## Start

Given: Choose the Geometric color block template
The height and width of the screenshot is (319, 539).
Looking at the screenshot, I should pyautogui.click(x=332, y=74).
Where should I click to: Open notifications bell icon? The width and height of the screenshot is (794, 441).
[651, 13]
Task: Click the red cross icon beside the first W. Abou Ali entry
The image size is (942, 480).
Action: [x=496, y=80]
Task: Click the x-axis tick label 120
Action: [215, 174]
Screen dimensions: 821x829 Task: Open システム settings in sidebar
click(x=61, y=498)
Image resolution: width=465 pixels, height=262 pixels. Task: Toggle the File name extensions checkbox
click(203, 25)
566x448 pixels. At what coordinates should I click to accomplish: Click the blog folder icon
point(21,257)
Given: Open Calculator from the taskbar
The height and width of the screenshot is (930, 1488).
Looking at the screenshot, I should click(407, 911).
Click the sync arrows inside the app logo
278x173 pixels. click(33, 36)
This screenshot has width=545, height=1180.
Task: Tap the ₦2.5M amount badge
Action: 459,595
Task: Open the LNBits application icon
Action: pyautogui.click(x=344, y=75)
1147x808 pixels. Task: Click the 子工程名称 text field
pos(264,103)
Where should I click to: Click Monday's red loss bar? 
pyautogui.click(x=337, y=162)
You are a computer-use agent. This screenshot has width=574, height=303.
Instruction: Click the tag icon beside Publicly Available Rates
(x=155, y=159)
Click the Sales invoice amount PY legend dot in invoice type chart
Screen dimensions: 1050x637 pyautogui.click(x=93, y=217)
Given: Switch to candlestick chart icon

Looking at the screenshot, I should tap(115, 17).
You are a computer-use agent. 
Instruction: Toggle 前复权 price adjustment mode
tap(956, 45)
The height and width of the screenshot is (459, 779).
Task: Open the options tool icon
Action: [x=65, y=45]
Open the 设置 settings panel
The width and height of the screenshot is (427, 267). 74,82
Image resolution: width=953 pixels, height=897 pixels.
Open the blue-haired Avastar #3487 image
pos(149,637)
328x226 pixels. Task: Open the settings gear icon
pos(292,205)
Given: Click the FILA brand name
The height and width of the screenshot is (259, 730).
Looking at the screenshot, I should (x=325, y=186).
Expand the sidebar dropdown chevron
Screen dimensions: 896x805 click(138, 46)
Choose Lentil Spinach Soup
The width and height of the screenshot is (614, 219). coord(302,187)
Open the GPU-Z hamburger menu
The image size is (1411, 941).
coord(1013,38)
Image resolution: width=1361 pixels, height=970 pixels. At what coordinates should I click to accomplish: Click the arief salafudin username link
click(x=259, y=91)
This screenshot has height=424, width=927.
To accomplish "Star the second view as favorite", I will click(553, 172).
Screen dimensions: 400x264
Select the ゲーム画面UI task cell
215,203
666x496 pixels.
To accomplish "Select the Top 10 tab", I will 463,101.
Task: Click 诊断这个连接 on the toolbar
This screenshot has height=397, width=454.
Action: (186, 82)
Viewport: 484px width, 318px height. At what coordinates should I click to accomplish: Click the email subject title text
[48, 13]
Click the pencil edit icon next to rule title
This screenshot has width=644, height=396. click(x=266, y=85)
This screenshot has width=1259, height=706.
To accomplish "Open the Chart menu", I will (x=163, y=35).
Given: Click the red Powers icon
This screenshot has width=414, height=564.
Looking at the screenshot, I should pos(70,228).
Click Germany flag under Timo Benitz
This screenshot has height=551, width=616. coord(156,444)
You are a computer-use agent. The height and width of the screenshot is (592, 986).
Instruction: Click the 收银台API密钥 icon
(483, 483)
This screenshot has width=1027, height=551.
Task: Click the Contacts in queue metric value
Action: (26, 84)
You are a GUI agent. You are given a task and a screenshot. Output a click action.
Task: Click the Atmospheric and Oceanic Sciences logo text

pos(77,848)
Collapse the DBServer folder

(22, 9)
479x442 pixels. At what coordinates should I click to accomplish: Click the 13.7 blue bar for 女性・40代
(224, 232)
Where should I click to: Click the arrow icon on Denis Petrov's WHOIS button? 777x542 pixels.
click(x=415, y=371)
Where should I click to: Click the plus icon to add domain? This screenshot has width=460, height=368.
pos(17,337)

## End

- WORK INSTRUCTIONS -
Copy out all of the items above word for word, line by line, with nothing changed or left out.

- PROBLEM SOLUTION -
Given: Choose the Geometric color block template
The height and width of the screenshot is (319, 539).
Looking at the screenshot, I should pyautogui.click(x=332, y=74).
Where should I click to: Open notifications bell icon? The width and height of the screenshot is (794, 441).
[651, 13]
Task: Click the red cross icon beside the first W. Abou Ali entry
The image size is (942, 480).
Action: [x=496, y=80]
Task: Click the x-axis tick label 120
Action: [215, 174]
Screen dimensions: 821x829 Task: Open システム settings in sidebar
click(x=61, y=498)
Image resolution: width=465 pixels, height=262 pixels. Task: Toggle the File name extensions checkbox
click(203, 25)
566x448 pixels. At what coordinates should I click to accomplish: Click the blog folder icon
point(21,257)
Given: Open Calculator from the taskbar
The height and width of the screenshot is (930, 1488).
Looking at the screenshot, I should click(407, 911).
Click the sync arrows inside the app logo
278x173 pixels. click(33, 36)
This screenshot has width=545, height=1180.
Task: Tap the ₦2.5M amount badge
Action: 459,595
Task: Open the LNBits application icon
Action: pyautogui.click(x=344, y=75)
1147x808 pixels. Task: Click the 子工程名称 text field
pos(264,103)
Where should I click to: Click Monday's red loss bar? 
pyautogui.click(x=337, y=162)
You are a computer-use agent. This screenshot has width=574, height=303.
Instruction: Click the tag icon beside Publicly Available Rates
(x=155, y=159)
Click the Sales invoice amount PY legend dot in invoice type chart
Screen dimensions: 1050x637 pyautogui.click(x=93, y=217)
Given: Switch to candlestick chart icon

Looking at the screenshot, I should tap(115, 17).
You are a computer-use agent. 
Instruction: Toggle 前复权 price adjustment mode
tap(956, 45)
The height and width of the screenshot is (459, 779).
Task: Open the options tool icon
Action: [x=65, y=45]
Open the 设置 settings panel
The width and height of the screenshot is (427, 267). 74,82
Image resolution: width=953 pixels, height=897 pixels.
Open the blue-haired Avastar #3487 image
pos(149,637)
328x226 pixels. Task: Open the settings gear icon
pos(292,205)
Given: Click the FILA brand name
The height and width of the screenshot is (259, 730).
Looking at the screenshot, I should (x=325, y=186).
Expand the sidebar dropdown chevron
Screen dimensions: 896x805 click(138, 46)
Choose Lentil Spinach Soup
The width and height of the screenshot is (614, 219). coord(302,187)
Open the GPU-Z hamburger menu
The image size is (1411, 941).
coord(1013,38)
Image resolution: width=1361 pixels, height=970 pixels. At what coordinates should I click to accomplish: Click the arief salafudin username link
click(x=259, y=91)
This screenshot has height=424, width=927.
To accomplish "Star the second view as favorite", I will click(553, 172).
Screen dimensions: 400x264
Select the ゲーム画面UI task cell
215,203
666x496 pixels.
To accomplish "Select the Top 10 tab", I will 463,101.
Task: Click 诊断这个连接 on the toolbar
This screenshot has height=397, width=454.
Action: (186, 82)
Viewport: 484px width, 318px height. At what coordinates should I click to accomplish: Click the email subject title text
[48, 13]
Click the pencil edit icon next to rule title
This screenshot has width=644, height=396. click(x=266, y=85)
This screenshot has width=1259, height=706.
To accomplish "Open the Chart menu", I will (x=163, y=35).
Given: Click the red Powers icon
This screenshot has width=414, height=564.
Looking at the screenshot, I should pos(70,228).
Click Germany flag under Timo Benitz
This screenshot has height=551, width=616. coord(156,444)
You are a computer-use agent. The height and width of the screenshot is (592, 986).
Instruction: Click the 收银台API密钥 icon
(483, 483)
This screenshot has width=1027, height=551.
Task: Click the Contacts in queue metric value
Action: (26, 84)
You are a GUI agent. You are given a task and a screenshot. Output a click action.
Task: Click the Atmospheric and Oceanic Sciences logo text

pos(77,848)
Collapse the DBServer folder

(22, 9)
479x442 pixels. At what coordinates should I click to accomplish: Click the 13.7 blue bar for 女性・40代
(224, 232)
Where should I click to: Click the arrow icon on Denis Petrov's WHOIS button? 777x542 pixels.
click(x=415, y=371)
Where should I click to: Click the plus icon to add domain? This screenshot has width=460, height=368.
pos(17,337)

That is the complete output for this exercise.